*** READING TEXT
A Simple Intro to Web Scraping with Python

Web scraping is where a programmer will write an application to download web pages and parse out specific information from them. Usually when you are scraping data you will need to make your application navigate the website programmatically. In this chapter, we will learn how to download files from the internet and parse them if need be. We will also learn how to create a simple spider that we can use to crawl a website.


Tips for Scraping

There are a few tips that we need to go over before we start scraping.

  • Always check the website’s terms and conditions before you scrape them. They usually have terms that limit how often you can scrape or what you can you scrape
  • Because your script will run much faster than a human can browse, make sure you don’t hammer their website with lots of requests. This may even be covered in the terms and conditions of the website.
  • You can get into legal trouble if you overload a website with your requests or you attempt to use it in a way that violates the terms and conditions you agreed to.
  • Websites change all the time, so your scraper will break some day. Know this: You will have to maintain your scraper if you want it to keep working.
******
**EXERCISE 1**
According to the web scraping text, what should you always check before scraping a website?
**EXERCISE 2**
Print the records from their first line through the line containing "Action: [552, 849]", inclusive.
*** DATA TO USE
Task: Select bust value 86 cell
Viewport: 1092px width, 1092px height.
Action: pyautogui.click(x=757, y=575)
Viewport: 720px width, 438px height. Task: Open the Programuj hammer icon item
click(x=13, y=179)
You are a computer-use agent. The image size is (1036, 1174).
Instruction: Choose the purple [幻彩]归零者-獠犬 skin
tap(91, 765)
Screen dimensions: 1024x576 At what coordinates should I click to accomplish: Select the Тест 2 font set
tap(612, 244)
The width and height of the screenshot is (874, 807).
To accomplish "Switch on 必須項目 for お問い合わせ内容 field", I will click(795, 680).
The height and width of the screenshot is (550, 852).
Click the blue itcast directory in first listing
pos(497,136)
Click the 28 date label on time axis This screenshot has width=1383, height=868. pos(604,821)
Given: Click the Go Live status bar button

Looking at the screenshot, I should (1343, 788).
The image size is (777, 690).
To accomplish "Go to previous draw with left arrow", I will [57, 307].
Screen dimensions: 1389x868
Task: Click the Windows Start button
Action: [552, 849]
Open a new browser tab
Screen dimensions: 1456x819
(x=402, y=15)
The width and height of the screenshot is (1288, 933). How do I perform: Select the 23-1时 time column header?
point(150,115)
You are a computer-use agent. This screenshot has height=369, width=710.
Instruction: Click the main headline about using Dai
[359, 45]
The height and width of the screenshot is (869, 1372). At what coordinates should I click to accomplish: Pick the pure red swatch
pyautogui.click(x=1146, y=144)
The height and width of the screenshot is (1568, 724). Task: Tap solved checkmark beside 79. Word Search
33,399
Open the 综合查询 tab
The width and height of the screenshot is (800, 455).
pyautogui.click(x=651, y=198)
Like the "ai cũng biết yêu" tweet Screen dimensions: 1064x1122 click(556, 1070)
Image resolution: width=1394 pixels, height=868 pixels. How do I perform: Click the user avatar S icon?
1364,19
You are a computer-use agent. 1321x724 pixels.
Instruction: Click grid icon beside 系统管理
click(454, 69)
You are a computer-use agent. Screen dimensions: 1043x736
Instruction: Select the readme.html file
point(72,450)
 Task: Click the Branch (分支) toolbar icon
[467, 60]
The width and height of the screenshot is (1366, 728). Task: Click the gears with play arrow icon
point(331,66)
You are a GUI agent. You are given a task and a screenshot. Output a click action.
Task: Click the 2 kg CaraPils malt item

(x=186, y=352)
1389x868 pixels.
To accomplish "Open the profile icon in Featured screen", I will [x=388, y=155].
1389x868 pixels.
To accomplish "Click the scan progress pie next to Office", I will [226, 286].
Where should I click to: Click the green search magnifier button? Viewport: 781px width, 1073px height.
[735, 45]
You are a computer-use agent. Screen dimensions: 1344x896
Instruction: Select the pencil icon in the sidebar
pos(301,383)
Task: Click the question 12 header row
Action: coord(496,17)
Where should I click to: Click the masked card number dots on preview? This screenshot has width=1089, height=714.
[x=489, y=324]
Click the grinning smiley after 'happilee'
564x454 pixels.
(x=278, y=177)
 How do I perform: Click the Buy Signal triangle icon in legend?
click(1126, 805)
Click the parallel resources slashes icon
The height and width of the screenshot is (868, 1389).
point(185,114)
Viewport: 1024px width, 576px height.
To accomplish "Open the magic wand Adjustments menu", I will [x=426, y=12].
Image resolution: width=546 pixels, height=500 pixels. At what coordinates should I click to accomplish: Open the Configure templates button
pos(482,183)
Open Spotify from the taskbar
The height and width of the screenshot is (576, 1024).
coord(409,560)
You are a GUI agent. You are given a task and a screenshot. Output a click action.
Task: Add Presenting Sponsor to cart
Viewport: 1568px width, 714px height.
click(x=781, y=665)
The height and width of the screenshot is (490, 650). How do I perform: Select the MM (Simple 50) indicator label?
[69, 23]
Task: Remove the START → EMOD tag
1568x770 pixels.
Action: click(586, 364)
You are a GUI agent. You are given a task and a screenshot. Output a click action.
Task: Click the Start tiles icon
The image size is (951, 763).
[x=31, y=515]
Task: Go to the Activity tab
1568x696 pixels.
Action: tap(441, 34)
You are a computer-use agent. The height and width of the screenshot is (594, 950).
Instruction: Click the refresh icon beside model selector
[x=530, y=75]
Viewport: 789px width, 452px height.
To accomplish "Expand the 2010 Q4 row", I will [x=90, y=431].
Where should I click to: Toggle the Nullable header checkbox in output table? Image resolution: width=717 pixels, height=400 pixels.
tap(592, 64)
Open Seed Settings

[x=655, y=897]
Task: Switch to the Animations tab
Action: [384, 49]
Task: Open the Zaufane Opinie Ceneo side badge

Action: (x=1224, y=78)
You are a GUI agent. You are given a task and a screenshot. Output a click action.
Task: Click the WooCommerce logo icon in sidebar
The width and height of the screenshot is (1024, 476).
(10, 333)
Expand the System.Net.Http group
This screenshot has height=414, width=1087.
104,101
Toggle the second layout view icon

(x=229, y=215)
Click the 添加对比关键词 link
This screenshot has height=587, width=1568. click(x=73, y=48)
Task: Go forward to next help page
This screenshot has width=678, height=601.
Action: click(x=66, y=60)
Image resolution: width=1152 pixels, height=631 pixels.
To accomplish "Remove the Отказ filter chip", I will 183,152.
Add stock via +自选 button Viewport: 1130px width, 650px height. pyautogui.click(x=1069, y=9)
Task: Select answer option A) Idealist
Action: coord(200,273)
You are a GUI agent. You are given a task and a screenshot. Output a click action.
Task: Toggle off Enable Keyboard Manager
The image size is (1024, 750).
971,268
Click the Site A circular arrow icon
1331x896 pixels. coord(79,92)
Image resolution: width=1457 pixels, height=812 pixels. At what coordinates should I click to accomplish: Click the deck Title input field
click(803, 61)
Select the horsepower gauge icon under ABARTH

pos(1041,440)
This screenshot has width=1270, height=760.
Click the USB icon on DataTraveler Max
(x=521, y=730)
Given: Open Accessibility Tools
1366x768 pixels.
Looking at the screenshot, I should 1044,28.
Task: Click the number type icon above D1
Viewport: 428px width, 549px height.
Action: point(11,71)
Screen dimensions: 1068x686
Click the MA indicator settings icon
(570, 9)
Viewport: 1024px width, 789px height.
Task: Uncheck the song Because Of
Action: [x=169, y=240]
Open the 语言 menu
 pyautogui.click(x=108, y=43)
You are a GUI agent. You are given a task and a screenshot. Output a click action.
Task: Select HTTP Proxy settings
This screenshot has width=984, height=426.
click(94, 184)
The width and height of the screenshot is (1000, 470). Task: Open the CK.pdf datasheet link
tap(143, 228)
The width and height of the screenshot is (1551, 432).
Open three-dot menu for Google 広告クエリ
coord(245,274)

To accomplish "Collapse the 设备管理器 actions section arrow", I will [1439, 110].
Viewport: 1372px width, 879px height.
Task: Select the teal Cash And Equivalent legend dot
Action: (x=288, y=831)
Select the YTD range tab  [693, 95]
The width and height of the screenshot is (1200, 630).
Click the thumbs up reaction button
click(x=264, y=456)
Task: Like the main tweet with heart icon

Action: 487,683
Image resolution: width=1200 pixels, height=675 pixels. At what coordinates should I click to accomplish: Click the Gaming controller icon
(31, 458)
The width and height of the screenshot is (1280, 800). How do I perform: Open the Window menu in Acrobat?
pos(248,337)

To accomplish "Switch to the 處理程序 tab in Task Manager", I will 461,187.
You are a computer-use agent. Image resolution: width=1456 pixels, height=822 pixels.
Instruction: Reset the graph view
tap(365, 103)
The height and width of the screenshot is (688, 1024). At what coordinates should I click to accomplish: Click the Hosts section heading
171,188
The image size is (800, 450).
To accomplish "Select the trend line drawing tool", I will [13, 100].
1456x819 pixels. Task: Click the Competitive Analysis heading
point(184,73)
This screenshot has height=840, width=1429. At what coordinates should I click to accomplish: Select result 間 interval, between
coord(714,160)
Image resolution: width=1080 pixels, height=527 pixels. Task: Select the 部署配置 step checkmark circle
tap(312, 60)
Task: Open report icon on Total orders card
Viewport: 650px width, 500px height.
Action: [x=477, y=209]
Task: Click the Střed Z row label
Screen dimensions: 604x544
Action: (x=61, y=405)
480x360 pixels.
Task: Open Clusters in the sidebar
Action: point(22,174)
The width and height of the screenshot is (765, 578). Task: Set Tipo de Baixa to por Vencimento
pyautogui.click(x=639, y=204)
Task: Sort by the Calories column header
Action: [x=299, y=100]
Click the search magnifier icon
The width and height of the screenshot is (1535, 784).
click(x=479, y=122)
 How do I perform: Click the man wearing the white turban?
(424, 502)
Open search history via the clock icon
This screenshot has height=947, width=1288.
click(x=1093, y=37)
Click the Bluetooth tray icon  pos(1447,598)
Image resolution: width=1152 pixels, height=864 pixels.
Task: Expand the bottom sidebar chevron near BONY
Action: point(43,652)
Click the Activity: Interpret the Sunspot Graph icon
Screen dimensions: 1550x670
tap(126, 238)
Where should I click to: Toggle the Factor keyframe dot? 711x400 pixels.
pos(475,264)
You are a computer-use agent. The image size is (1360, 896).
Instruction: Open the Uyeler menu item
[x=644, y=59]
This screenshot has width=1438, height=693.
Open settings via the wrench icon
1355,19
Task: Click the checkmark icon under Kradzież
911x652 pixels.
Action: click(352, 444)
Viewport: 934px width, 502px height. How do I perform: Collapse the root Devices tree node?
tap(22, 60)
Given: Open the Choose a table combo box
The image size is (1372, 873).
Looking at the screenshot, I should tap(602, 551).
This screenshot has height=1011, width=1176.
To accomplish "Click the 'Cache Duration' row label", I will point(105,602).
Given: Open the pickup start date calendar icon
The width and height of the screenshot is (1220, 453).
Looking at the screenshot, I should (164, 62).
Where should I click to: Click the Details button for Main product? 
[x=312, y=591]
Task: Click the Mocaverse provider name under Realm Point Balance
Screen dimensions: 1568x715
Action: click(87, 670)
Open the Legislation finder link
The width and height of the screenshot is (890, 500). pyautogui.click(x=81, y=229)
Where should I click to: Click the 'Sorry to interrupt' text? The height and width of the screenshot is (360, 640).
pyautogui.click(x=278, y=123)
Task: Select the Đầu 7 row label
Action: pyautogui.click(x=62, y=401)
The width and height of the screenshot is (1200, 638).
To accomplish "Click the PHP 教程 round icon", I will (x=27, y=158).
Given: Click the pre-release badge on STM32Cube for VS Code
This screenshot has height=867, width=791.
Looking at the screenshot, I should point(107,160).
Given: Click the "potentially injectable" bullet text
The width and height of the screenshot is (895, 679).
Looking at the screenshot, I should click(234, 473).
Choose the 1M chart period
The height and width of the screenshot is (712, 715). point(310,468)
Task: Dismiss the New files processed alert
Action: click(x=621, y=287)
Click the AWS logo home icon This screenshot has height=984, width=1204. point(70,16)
******
**FULL RESPONSE 1**
The website's terms and conditions.

**FULL RESPONSE 2**
Task: Select bust value 86 cell
Viewport: 1092px width, 1092px height.
Action: pyautogui.click(x=757, y=575)
Viewport: 720px width, 438px height. Task: Open the Programuj hammer icon item
click(x=13, y=179)
You are a computer-use agent. The image size is (1036, 1174).
Instruction: Choose the purple [幻彩]归零者-獠犬 skin
tap(91, 765)
Screen dimensions: 1024x576 At what coordinates should I click to accomplish: Select the Тест 2 font set
tap(612, 244)
The width and height of the screenshot is (874, 807).
To accomplish "Switch on 必須項目 for お問い合わせ内容 field", I will click(795, 680).
The height and width of the screenshot is (550, 852).
Click the blue itcast directory in first listing
pos(497,136)
Click the 28 date label on time axis This screenshot has width=1383, height=868. pos(604,821)
Given: Click the Go Live status bar button

Looking at the screenshot, I should (1343, 788).
The image size is (777, 690).
To accomplish "Go to previous draw with left arrow", I will [57, 307].
Screen dimensions: 1389x868
Task: Click the Windows Start button
Action: [552, 849]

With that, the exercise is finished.